→ **Collected data**:
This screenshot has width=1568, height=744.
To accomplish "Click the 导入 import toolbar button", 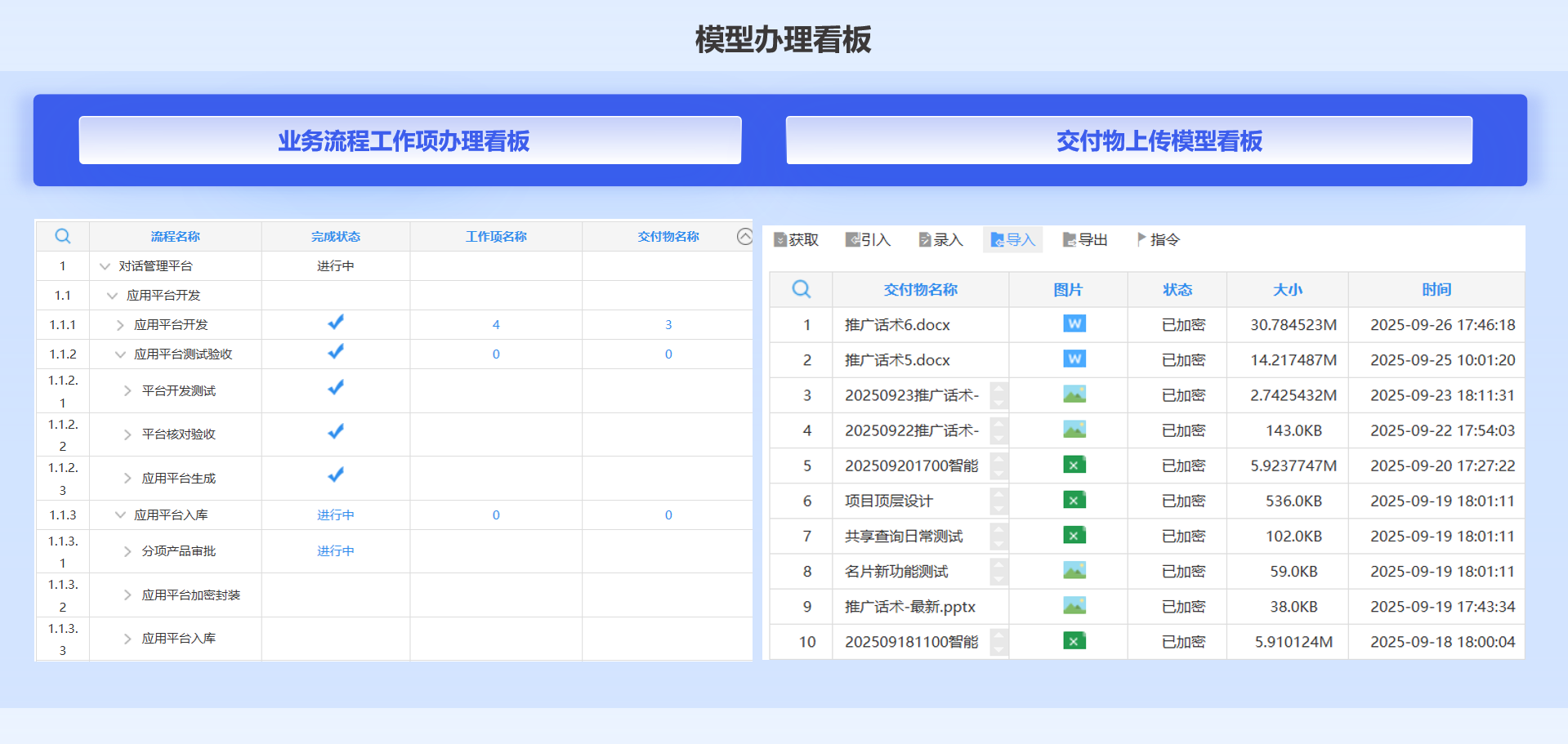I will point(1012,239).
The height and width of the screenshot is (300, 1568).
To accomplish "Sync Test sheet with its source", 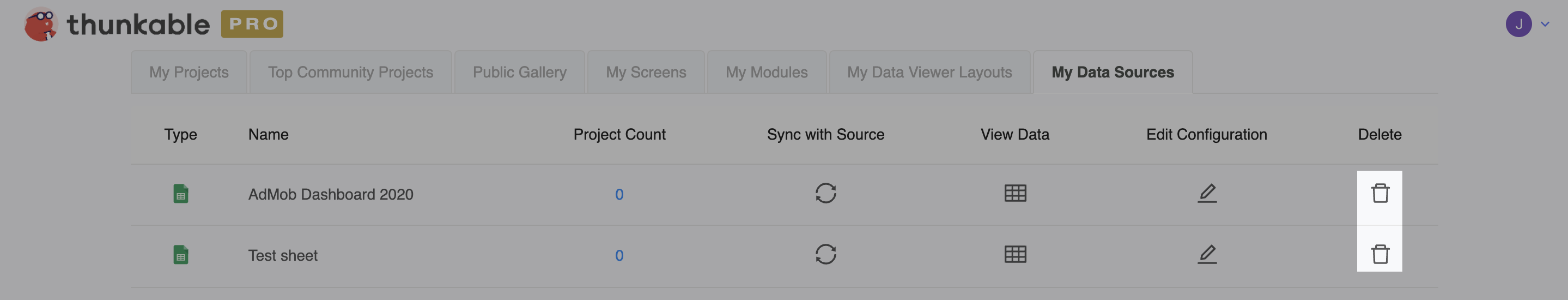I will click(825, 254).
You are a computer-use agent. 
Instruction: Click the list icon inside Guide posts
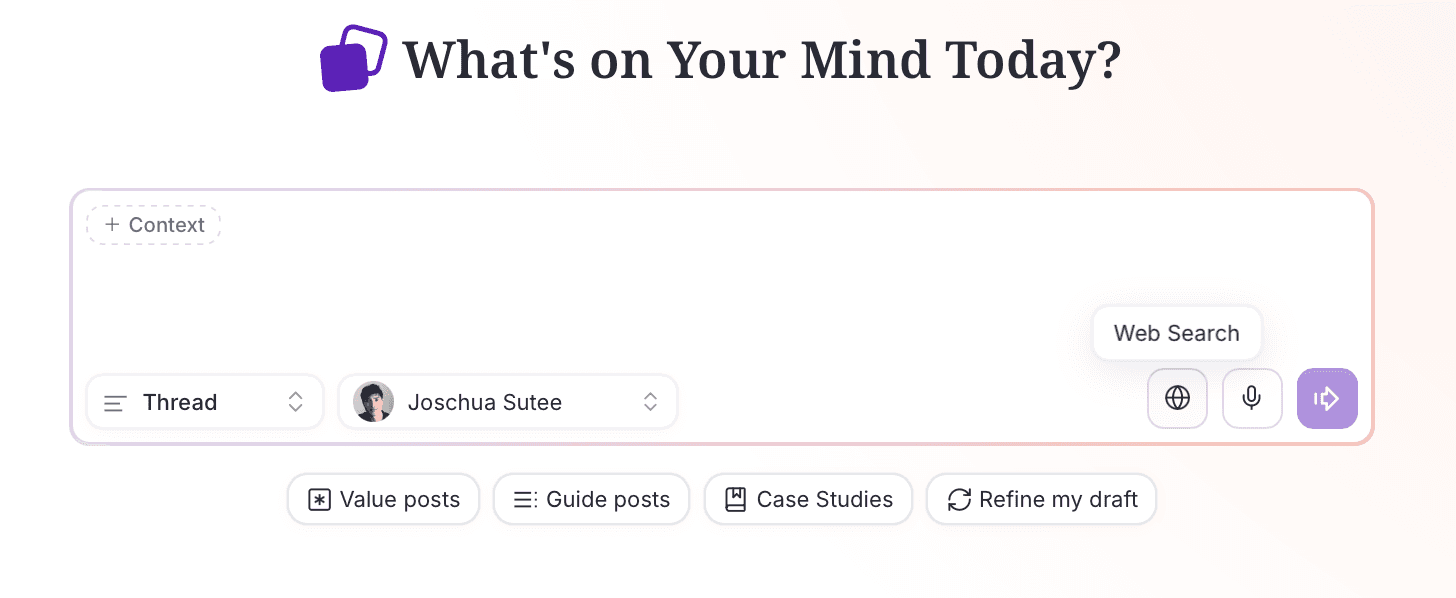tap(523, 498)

→ **WORK TASK**:
Each line from the one holding "You are a computer-use agent." through the last line of the records above must be duplicated exactly, and pictures must not be.

→ **ANSWER TO THIS TASK**:
You are a computer-use agent. 
Instruction: Click the list icon inside Guide posts
tap(523, 498)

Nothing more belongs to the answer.